Usage Tips from Instant Text Users

Suggestions for Using Instant Text
Part 2 - Managing Glossaries

by Jon Knowles

Glossaries could be considered the heart of Instant Text. They are what make IT such a deep and productive program. I will touch on some of the main points (for those not familiar with the program) and then move on to how I use the Glossaries. I think it will take a collective effort by us MTs to make the most productive use of the glossaries — what follows is just one way to use them.

A glossary is a file consisting of a list of Words followed by a list of Phrases. (You can however construct a glossary which will have Phrases only, which can be very useful.) IT comes with some glossaries already constructed which you can use. You can also build your own or import others if you own, say, PRD or Smartype. You can open up to 8 glossaries at a time and switch from one to the other as needed. You can have a glossary for Addresses, another for Medications, etc. You can merge glossaries and compile one superglossary for each doctor.

What glossaries do is display text in the Advisories for you to select, without having to type the full word or phrase. You can have IT scan work done for a given doctor and automatically compile a glossary from that work. That way, the most common words and phrases the doctor uses will pop up in the Advisories as you type.

Not only that, if you type a common phrase, IT will supply a list of likely continuations based on its analysis of the texts you had it scan. This is the Continuations feature, which makes very great keystroke savings possible.

One Way to Use Glossaries:

At start up I have only my Address glossary open. I switch to that glossary when I have an address to enter. IT handles addresses very well (in adding new ones, for example) and some people buy Instant Text just to handle addresses. I open other glossaries as needed.

To get working glossaries, I merge 9 or 10 glossaries to compile one big glossary for each doctor. To help keep straight which subglossaries are in a new glossary as it is being built, I use two letter abbreviations to keep track of them. IT supports long names and you need the long names. Some of the names start to look ridiculous but it seems to be an efficient way to keep track.

I made a list of the glossaries I want to be part of the final glossary and then merged them, starting with the most used glossaries first. This way, the more commonly used words and phrases will end up at the top of the Advisories.

To build a superglossary I first merge these glossaries, starting with:

Its name? Mwmpagdrmonanu. (Told you!) Most of these glossaries are available in the Exchange glossaries in IT and were compiled by Robert Hill. (Names and Monthday are mine, under construction.)

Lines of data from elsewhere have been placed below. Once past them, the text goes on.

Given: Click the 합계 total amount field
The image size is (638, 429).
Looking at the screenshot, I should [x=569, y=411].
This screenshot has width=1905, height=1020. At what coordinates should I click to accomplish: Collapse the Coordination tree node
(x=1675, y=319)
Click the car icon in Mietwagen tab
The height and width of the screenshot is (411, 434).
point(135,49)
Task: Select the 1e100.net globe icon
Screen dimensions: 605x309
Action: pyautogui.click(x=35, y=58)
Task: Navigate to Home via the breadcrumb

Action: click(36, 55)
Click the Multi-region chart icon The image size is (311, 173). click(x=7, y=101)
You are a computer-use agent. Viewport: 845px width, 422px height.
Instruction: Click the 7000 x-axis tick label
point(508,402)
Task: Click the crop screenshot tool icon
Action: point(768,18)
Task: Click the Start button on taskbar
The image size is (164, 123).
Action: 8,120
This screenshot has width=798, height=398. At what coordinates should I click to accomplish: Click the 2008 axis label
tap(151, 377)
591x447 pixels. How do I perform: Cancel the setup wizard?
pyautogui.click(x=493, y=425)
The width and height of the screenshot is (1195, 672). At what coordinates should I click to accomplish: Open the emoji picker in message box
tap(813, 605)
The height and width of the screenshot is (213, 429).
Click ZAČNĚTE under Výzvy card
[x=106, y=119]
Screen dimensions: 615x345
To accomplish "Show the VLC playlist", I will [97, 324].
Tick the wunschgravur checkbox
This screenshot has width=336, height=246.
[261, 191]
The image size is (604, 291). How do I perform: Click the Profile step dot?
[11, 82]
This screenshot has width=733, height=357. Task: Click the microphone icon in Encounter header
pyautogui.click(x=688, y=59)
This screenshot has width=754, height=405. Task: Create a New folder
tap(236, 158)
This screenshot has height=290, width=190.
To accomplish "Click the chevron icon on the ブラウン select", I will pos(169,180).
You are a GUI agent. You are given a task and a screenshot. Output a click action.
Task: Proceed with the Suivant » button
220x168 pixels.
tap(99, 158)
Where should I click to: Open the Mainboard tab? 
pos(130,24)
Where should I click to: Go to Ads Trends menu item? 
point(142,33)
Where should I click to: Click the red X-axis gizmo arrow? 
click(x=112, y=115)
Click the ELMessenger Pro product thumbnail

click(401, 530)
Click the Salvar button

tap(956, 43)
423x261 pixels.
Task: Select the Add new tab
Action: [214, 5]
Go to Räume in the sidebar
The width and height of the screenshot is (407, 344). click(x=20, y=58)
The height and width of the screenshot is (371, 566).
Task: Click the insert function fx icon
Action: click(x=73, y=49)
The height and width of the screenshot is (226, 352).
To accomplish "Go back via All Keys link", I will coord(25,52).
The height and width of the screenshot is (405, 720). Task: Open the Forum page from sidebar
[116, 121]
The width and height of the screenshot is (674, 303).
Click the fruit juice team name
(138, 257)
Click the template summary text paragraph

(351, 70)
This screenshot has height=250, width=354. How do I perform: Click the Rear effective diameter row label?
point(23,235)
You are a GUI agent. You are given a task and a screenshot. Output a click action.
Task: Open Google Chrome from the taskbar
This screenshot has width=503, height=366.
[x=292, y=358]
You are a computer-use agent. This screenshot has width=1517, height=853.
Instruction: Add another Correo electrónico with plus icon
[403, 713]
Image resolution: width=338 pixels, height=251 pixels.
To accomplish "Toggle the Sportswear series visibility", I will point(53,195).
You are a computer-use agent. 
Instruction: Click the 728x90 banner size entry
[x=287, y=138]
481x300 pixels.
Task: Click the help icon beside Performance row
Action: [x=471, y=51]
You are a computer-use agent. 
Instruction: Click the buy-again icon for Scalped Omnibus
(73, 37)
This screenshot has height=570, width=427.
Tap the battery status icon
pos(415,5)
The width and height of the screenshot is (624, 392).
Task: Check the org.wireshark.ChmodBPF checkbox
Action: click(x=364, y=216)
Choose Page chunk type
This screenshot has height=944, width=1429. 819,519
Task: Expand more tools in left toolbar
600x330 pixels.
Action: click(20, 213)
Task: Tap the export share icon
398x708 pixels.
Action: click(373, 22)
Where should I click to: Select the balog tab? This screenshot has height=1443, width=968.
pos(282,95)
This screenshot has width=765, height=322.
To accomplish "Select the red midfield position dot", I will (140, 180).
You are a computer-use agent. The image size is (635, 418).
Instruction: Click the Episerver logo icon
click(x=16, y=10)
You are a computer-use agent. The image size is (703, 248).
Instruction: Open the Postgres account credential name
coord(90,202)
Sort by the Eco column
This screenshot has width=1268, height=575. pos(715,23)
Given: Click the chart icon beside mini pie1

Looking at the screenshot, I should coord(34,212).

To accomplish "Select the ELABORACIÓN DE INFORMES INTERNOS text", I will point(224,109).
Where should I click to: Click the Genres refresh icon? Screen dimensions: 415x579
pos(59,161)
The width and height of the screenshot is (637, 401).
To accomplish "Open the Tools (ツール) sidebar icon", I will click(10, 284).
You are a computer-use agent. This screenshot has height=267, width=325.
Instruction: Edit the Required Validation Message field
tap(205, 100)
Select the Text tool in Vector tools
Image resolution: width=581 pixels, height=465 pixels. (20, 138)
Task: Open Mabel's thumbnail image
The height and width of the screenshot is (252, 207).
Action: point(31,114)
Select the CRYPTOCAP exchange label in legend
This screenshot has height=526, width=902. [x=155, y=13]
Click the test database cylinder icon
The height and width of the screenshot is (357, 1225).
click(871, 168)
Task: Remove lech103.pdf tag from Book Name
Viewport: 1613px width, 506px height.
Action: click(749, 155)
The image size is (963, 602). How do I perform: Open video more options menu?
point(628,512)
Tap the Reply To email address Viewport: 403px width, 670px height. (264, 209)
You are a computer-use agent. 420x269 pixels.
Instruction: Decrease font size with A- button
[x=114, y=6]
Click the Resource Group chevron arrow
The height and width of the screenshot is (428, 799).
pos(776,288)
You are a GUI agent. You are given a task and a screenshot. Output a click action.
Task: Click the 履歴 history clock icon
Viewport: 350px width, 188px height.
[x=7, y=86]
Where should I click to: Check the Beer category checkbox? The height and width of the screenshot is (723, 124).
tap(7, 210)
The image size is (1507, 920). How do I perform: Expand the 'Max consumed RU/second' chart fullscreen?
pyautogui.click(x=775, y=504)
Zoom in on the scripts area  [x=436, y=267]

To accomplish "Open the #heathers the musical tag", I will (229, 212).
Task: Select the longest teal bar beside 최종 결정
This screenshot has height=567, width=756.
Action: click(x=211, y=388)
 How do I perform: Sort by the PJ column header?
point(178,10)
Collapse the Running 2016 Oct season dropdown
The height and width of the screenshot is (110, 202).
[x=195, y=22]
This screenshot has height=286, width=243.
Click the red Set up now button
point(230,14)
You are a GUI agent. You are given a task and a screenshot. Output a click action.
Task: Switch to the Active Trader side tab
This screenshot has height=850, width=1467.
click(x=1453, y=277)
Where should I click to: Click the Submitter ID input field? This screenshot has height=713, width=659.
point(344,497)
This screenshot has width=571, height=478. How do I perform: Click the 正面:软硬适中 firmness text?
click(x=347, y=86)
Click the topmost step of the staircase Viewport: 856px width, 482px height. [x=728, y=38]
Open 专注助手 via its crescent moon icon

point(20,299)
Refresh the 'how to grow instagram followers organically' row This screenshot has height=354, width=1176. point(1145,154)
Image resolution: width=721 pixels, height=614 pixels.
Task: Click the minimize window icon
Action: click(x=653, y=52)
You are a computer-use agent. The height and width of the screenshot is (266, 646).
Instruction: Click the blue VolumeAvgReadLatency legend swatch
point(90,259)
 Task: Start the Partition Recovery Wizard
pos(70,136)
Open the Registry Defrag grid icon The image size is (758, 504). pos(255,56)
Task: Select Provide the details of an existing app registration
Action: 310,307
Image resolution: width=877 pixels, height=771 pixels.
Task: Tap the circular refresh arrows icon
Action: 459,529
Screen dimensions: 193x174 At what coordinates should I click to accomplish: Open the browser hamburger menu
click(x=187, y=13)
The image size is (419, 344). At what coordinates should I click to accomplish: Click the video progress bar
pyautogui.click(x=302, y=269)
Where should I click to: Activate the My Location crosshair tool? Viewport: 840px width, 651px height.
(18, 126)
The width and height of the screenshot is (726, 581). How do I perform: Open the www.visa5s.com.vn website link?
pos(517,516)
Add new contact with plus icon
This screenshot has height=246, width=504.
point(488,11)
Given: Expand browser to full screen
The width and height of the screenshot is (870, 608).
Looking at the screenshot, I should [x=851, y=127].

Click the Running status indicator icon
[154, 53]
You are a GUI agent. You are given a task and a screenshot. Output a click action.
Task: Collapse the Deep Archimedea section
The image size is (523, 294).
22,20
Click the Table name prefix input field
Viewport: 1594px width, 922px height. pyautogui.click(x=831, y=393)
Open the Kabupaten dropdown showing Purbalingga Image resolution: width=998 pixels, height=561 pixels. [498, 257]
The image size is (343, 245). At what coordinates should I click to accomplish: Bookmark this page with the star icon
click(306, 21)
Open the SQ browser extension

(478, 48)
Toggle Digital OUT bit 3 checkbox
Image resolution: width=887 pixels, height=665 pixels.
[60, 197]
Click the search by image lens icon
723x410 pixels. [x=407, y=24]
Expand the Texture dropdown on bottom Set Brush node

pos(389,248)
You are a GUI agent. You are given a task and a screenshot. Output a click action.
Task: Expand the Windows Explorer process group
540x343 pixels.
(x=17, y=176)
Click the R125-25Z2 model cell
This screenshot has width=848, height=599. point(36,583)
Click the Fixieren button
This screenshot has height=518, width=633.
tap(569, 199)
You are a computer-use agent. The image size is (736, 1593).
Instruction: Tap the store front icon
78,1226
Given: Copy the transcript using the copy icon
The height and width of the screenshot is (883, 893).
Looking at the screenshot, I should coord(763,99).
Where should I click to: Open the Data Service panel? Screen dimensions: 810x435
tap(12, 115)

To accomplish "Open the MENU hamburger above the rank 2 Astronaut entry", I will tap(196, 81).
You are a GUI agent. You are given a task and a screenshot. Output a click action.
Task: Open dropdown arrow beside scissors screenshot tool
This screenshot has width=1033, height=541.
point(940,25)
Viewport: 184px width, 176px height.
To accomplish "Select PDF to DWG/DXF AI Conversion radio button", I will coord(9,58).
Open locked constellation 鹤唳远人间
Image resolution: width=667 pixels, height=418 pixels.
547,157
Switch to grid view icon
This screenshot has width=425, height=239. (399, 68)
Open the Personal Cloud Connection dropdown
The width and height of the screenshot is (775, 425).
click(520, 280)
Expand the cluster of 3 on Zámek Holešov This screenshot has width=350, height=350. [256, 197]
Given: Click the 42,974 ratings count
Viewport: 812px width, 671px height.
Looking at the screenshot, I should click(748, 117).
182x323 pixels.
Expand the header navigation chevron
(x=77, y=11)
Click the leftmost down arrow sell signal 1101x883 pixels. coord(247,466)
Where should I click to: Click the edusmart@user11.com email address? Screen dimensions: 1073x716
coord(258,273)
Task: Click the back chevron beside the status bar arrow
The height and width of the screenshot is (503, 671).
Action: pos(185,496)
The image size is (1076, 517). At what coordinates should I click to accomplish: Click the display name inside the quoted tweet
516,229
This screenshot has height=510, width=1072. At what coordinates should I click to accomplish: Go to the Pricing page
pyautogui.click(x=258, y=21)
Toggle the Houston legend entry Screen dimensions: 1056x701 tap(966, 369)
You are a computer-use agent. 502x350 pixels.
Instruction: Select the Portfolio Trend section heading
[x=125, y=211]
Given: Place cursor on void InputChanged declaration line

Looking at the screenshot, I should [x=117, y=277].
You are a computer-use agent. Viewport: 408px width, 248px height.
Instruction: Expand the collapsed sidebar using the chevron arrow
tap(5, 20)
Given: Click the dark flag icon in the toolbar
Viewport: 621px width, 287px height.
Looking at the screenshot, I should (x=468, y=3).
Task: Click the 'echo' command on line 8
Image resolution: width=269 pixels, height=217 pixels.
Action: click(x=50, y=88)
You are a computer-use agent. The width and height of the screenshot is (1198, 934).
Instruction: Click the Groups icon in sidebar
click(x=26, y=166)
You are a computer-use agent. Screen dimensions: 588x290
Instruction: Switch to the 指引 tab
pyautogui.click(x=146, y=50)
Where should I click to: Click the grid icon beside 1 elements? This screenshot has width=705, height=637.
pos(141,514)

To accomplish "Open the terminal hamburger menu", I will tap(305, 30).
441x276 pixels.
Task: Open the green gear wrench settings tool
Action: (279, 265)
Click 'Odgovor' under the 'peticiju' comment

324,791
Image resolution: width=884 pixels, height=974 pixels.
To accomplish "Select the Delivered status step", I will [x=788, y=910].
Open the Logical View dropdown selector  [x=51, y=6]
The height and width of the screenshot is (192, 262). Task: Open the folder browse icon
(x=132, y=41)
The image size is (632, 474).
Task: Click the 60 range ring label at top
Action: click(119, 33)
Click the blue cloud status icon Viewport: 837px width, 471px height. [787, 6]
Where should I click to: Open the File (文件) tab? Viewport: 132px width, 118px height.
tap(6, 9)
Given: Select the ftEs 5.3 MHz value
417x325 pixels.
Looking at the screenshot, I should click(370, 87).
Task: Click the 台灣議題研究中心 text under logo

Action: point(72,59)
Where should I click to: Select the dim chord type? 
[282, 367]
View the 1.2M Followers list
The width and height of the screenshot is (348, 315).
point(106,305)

Since I am a Smartype owner, sometimes I import the fine ST vocab list and use it in place of MTWords. I also have a list of 20,000 med words I have tried out instead of either of these. These lists function as a dictionary or reference list and the words appear in the Words Advisories. (You could also keep the reference glossary separate [not merged], keep it open, and switch to it when you have a word you want to look up.)

Next, I merge my work glossary from each doctor.

Last, I import my abbreviations of Words and Phrases which I constructed while using PRD and merge them. When you import from PRD, the resulting glossary puts all entries (words and phrases alike) into the Phrases section of the new Glossary.

That means, after my final merge, I can have all my favorite abbreviations (about 12,000 now) appear in the Phrase Advisory on the right side, and my reference vocabulary list displayed in the Words Advisory on the left. You use separate keys (markers) to trigger which Word or Phrase Advisory you want. Or type the text and spacebar if you don't want to select from the Advisories.

The full name of my superglossary might be something like: (file from PRD)(Dr. Jones)mwmpagdrmonanu, which I name simply BigJones.

When I want to do a doctor's work, I open his glossary. For these mega-glossaries it takes 4 or 5 seconds to load, but it is well worth the wait. Then when moving to another doctor's dictation, I close the glossary and open a new one.

It takes a little bit of time to compile (and understand!) these glossaries, but you only have to do it once, and it generates enormous savings in keystrokes.